EXERCISE DETAILS: In the records below, pick out all lines containing the word "every".

○ ○ ○

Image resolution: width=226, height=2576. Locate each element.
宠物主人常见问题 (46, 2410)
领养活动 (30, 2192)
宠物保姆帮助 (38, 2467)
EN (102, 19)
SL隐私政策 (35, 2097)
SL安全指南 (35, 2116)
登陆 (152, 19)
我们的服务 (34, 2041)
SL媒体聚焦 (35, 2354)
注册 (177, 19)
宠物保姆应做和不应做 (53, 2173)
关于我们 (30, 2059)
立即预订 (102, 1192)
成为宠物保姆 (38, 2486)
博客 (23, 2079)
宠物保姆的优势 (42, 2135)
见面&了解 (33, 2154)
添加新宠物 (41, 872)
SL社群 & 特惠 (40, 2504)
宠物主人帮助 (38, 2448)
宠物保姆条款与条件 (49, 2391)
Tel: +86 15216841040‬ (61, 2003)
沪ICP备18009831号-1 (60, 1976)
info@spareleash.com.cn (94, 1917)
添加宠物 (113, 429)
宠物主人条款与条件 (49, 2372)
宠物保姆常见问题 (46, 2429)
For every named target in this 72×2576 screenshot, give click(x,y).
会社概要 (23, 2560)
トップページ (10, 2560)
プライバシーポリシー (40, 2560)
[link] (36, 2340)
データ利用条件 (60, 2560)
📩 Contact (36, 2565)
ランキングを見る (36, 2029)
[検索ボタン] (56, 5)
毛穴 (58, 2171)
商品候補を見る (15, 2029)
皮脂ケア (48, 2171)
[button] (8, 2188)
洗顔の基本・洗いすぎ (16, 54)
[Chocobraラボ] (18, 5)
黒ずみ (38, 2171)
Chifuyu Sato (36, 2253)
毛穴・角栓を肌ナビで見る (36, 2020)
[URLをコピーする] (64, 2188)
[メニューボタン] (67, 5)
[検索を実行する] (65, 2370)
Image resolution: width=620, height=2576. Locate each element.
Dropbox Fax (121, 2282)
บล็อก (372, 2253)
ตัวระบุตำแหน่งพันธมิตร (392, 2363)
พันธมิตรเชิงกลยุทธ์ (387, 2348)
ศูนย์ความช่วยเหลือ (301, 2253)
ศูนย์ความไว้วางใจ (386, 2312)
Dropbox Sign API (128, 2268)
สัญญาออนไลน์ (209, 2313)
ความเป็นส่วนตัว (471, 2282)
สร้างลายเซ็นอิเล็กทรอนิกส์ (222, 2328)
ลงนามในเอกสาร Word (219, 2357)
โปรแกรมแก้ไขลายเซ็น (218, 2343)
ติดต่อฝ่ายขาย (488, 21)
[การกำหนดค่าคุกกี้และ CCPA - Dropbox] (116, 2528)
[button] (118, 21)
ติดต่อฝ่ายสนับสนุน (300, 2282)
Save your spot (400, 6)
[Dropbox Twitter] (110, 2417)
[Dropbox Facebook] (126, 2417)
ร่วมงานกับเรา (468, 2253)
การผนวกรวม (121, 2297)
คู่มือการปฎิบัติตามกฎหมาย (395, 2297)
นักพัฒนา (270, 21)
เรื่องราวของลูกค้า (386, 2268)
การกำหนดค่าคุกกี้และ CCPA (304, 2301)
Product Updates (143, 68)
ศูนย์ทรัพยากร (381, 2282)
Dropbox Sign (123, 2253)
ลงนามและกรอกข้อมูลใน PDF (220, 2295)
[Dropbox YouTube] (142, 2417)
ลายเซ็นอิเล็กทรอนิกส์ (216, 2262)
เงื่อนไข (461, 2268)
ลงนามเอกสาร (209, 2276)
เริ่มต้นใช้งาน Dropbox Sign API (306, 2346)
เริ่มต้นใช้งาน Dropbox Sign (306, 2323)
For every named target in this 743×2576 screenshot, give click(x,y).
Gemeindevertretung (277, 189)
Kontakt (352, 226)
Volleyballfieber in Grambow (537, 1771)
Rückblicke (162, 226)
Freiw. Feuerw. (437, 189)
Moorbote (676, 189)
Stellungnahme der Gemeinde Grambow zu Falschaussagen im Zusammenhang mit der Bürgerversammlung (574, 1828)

○ ○ ○

REPLY TO THE EXERCISE:
For every named target in this 72×2576 screenshot, give click(x,y).
For every named target in this 743×2576 screenshot, give click(x,y).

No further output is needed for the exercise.